Is Life Really Better After FIRE?

Brent Hartinger

Financial independence and early retirement are all the rage.

But is that life truly as good as they say?

I won’t leave you in suspense: yes, life is better after FIRE.

FIRE stands for Financial Independence/Retire Early, and it’s the name for the lifestyle movement that encourages people to spend much less and save more aggressively so they can — duh! — retire early.

And to hear people on FIRE tell it, life really is better post-early-retirement — usually, way better.

“It’s freedom,” says Amy Rutherford, who retired with her husband Tim Rutherford in their 40s in 2015; they now run GoWithLess, a  YouTube channel and a Facebook group devoted to their experiences. “We have the freedom to do whatever we want whenever we want. We spend lots of time with friends, going on nice holidays. Cooking. At no moment have we been bored. We’ve been relaxed but not bored.”

Akaisha Kaderli and her husband Billy retired in 1991 in their 30s — long before FIRE was a movement with a catchy acronym. She too says the experience has been overwhelmingly positive — so much so that they’ve co-written books  on  their experiences.
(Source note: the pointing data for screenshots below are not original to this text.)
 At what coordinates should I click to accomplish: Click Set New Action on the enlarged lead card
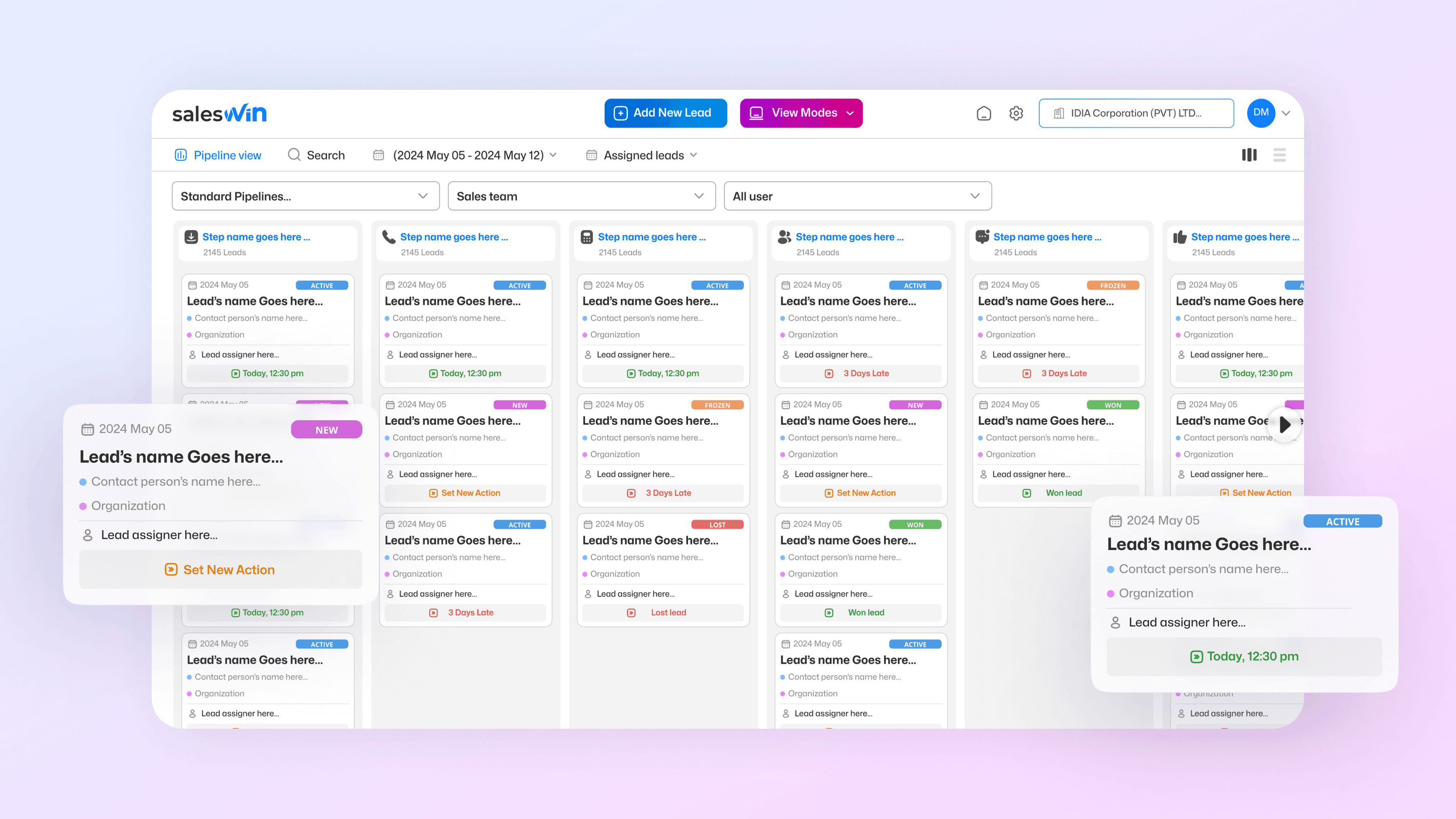[x=220, y=569]
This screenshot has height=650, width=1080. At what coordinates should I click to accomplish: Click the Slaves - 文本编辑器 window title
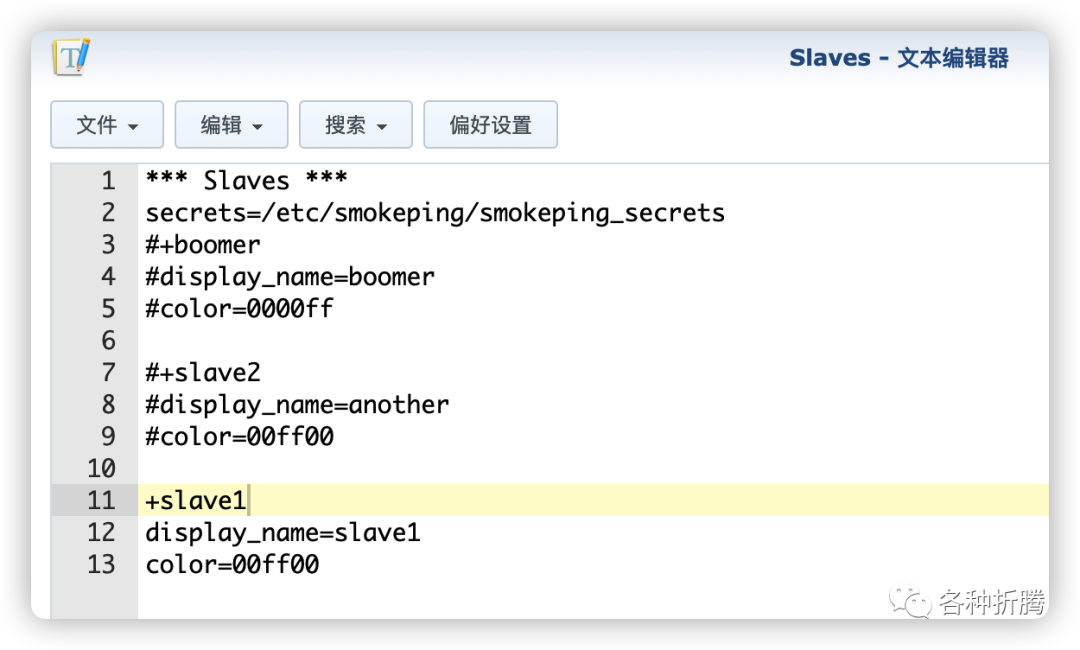899,58
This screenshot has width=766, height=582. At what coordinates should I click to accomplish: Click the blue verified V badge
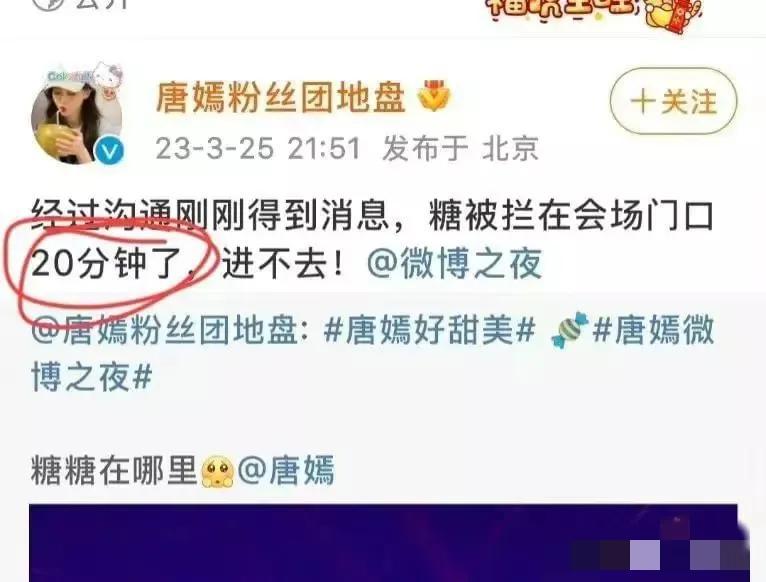109,151
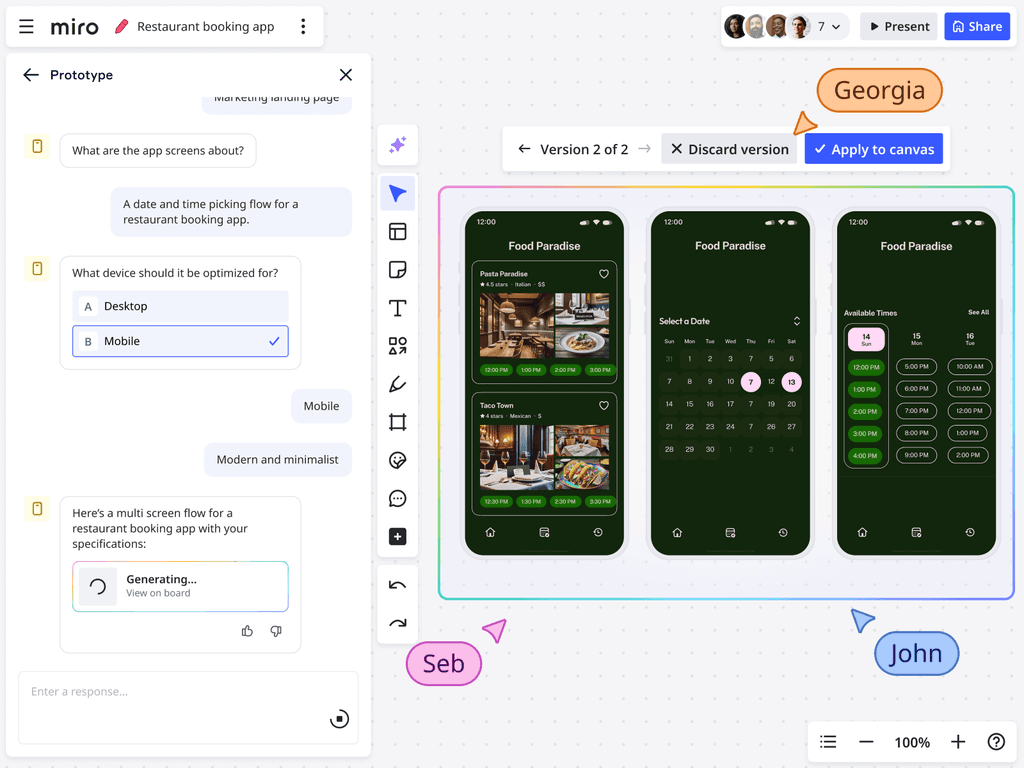Click the undo arrow icon
This screenshot has height=768, width=1024.
point(397,584)
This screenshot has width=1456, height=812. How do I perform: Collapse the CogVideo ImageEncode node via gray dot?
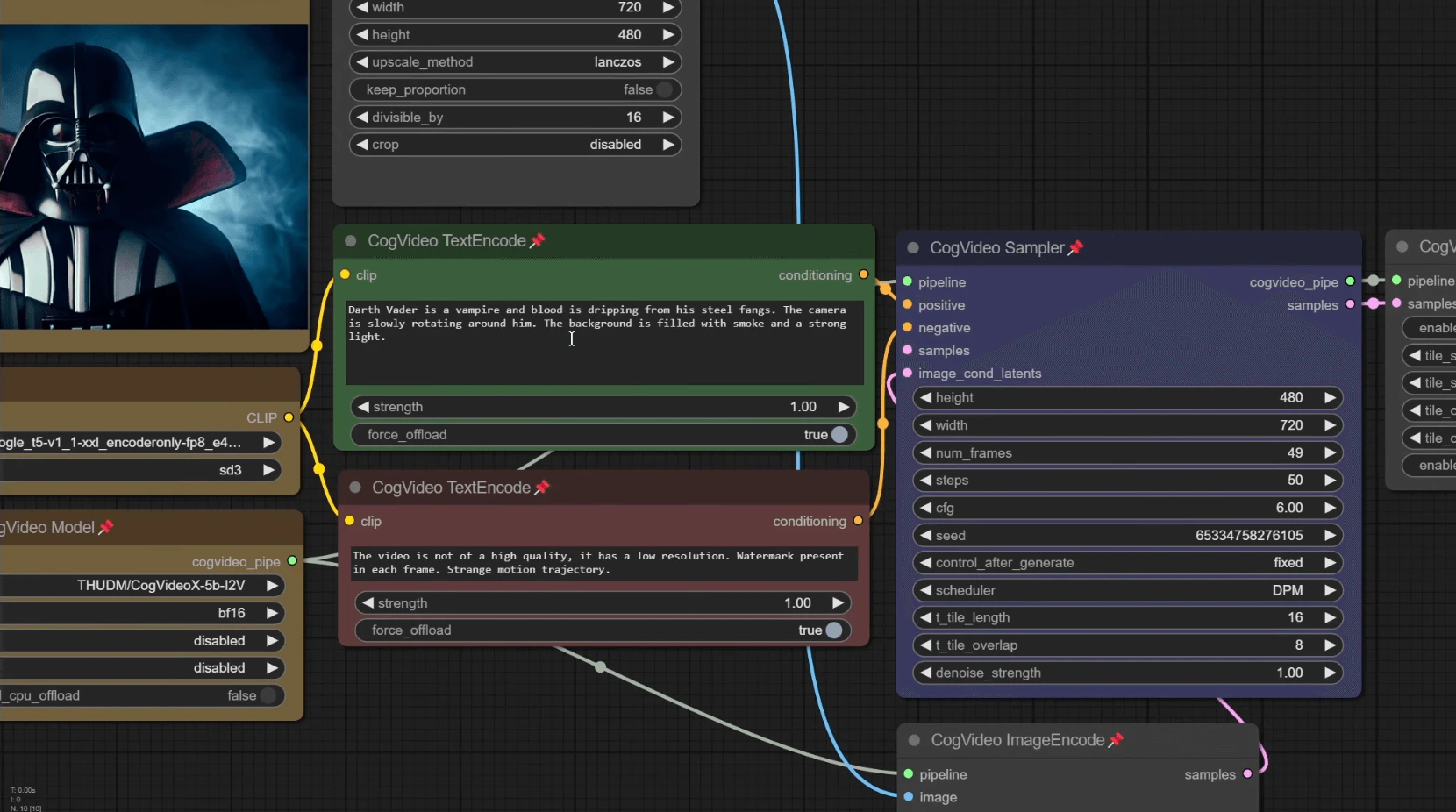point(914,740)
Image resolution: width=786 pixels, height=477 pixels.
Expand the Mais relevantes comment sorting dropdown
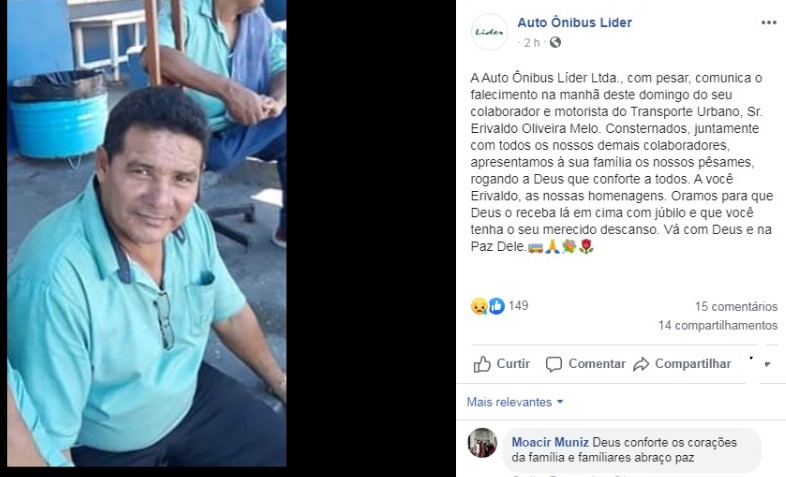[x=515, y=402]
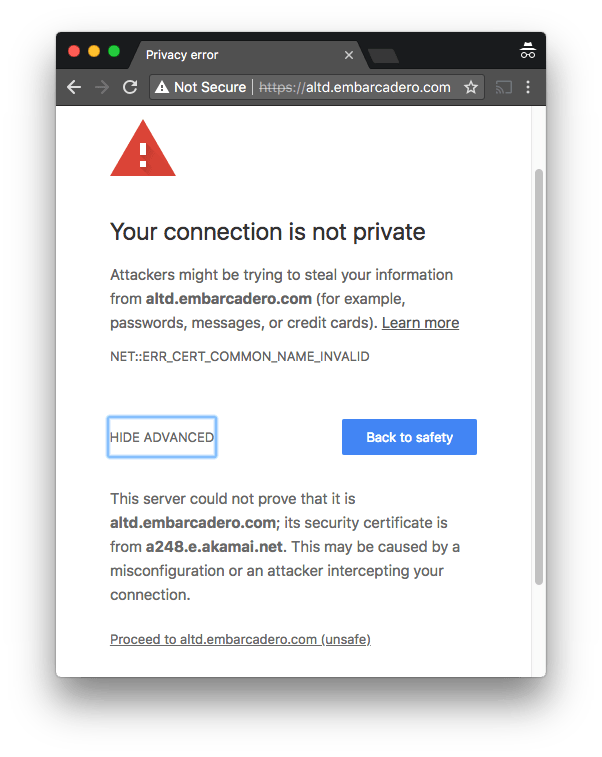The height and width of the screenshot is (757, 602).
Task: Collapse details with HIDE ADVANCED
Action: click(162, 437)
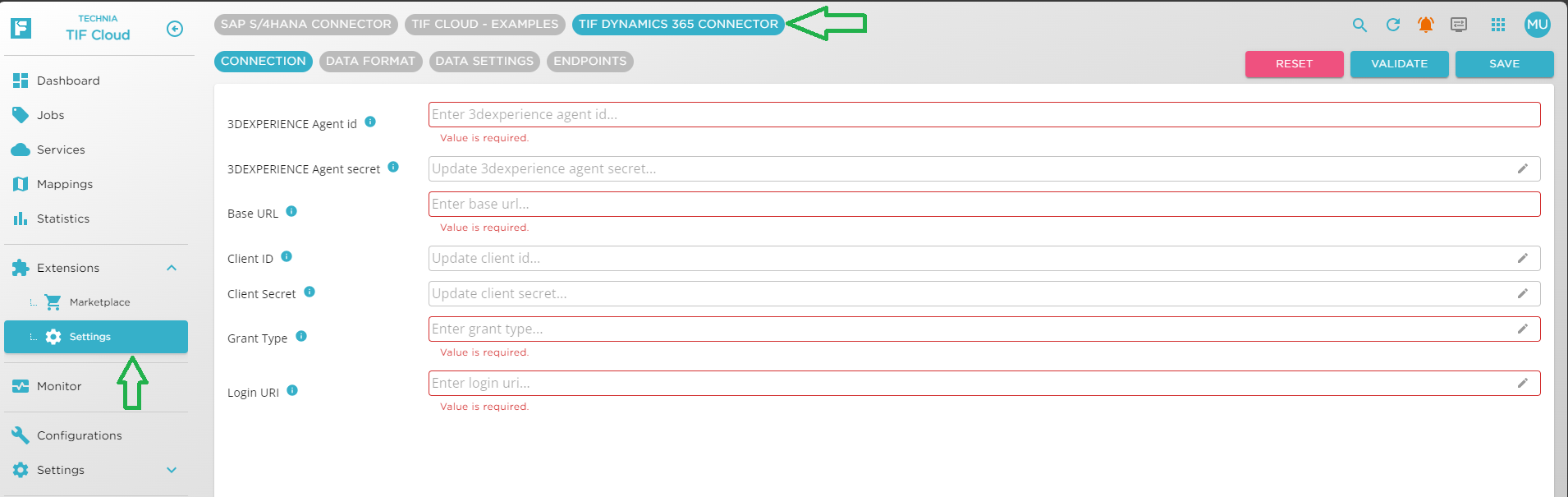Viewport: 1568px width, 497px height.
Task: Collapse the Extensions section chevron
Action: [x=172, y=268]
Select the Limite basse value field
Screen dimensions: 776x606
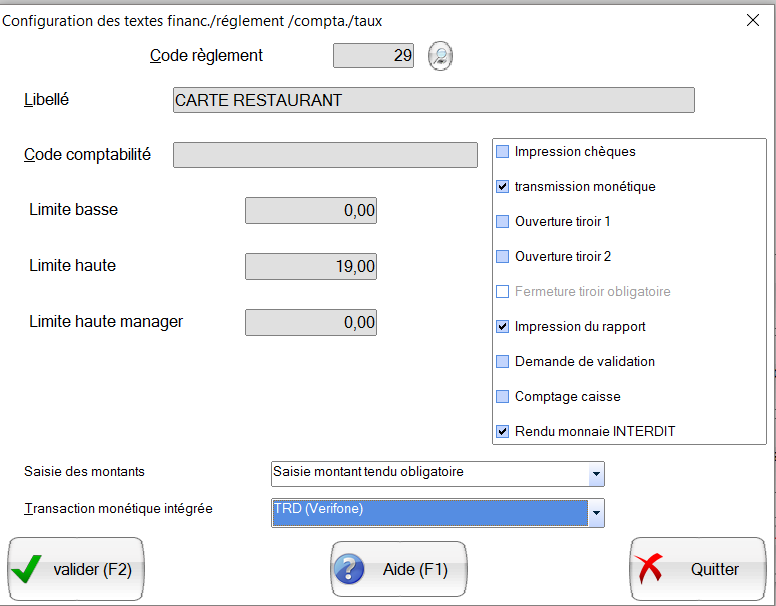tap(311, 211)
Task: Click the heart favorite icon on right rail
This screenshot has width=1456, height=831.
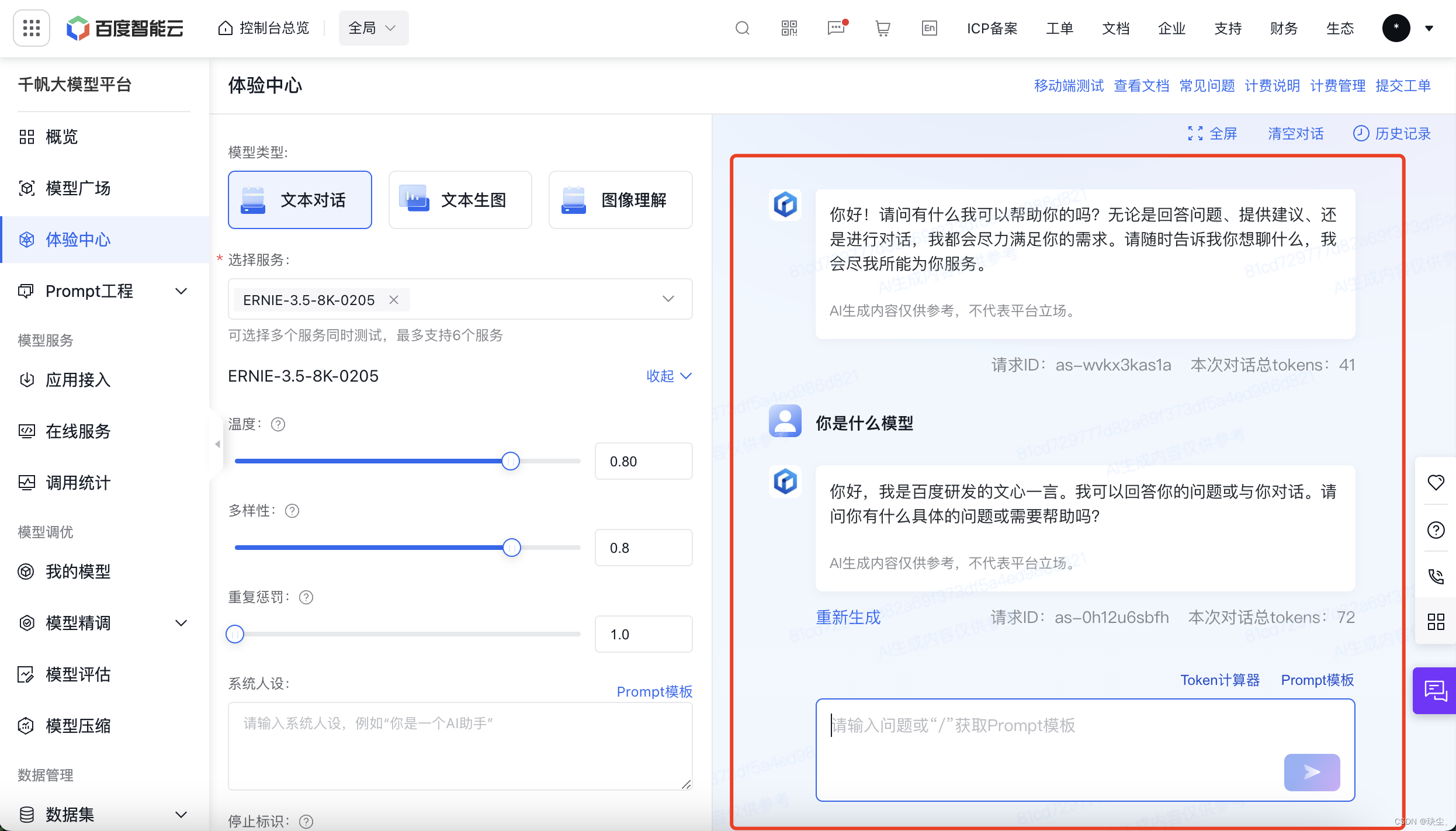Action: point(1436,483)
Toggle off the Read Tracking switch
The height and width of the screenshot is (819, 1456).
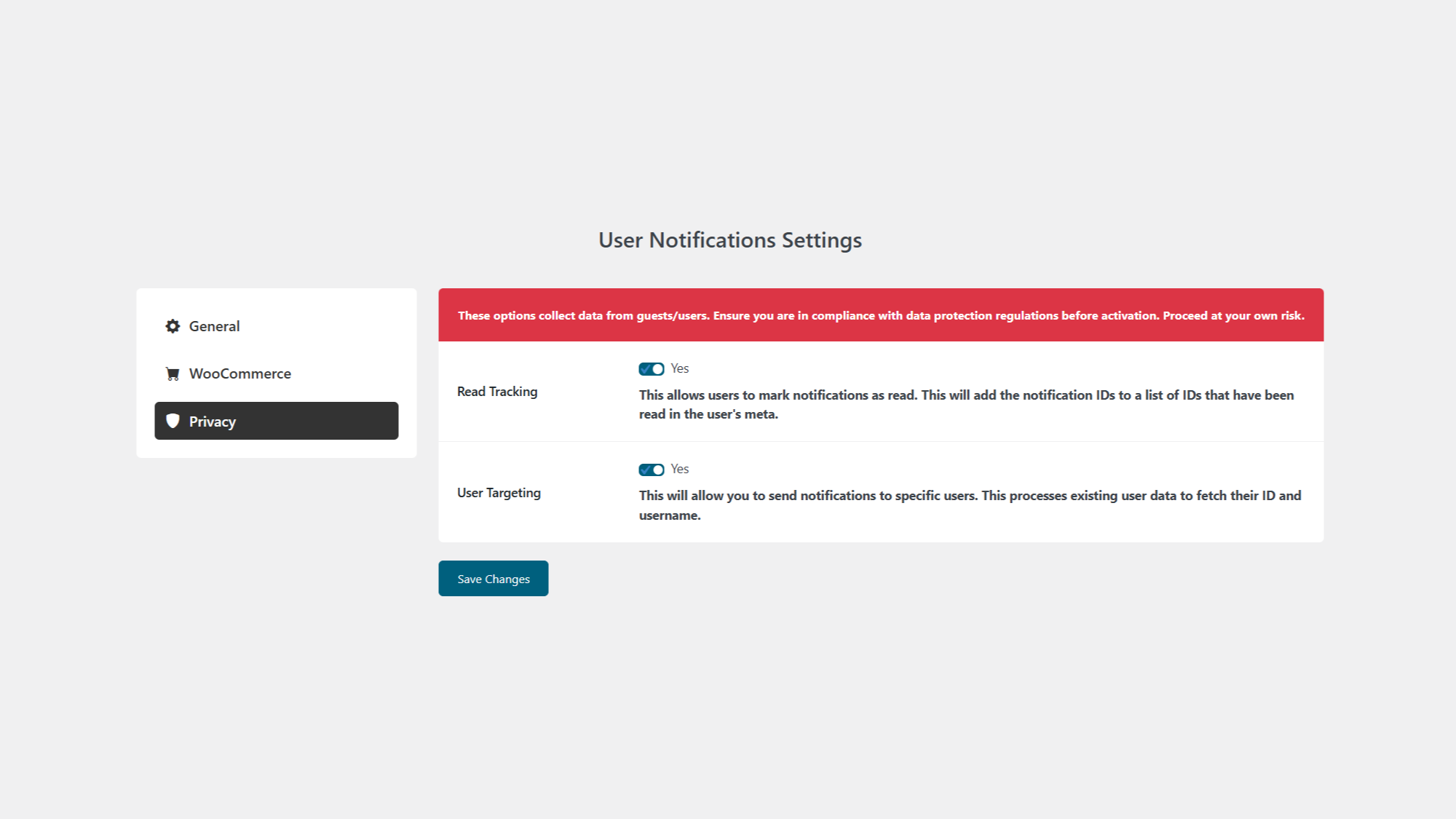point(651,368)
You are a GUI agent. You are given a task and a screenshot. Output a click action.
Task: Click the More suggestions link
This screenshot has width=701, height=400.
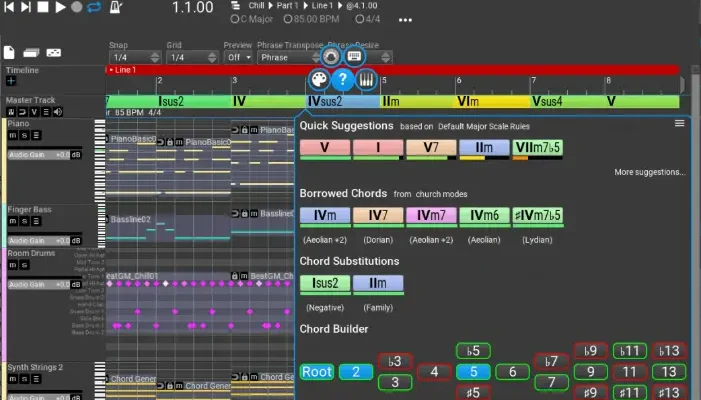[x=650, y=172]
“We wanted an international lifestyle with bohemian friends and viewpoints,” Kaderli says. “We’ve traveled the world, eaten local cuisines, climbed volcanoes, scuba-dived, and done white water rafting. Geography and history have come alive in real time and become three-dimensional for us.”

Akaisha and Billy Kaderli, then and now.

Akaisha and Billy Kaderli, then and now.

Michael and I also began practicing FIRE before it was a “movement” per se. Because we’ve been self-employed writers for most of the last twenty years, our income was very inconsistent. As a result, we tried hard to spend less than we earned and save aggressively for leaner years.

As nomads for the past five years, we spend so much less than we did living back in the United States that we’re now essentially quasi-retired — only working on projects we choose.

And we haven't exactly been shy about how much better our own lives are.

But come on: nothing in life is perfect. And whatever else is true about FIRE, there’s also currently a ton of hype.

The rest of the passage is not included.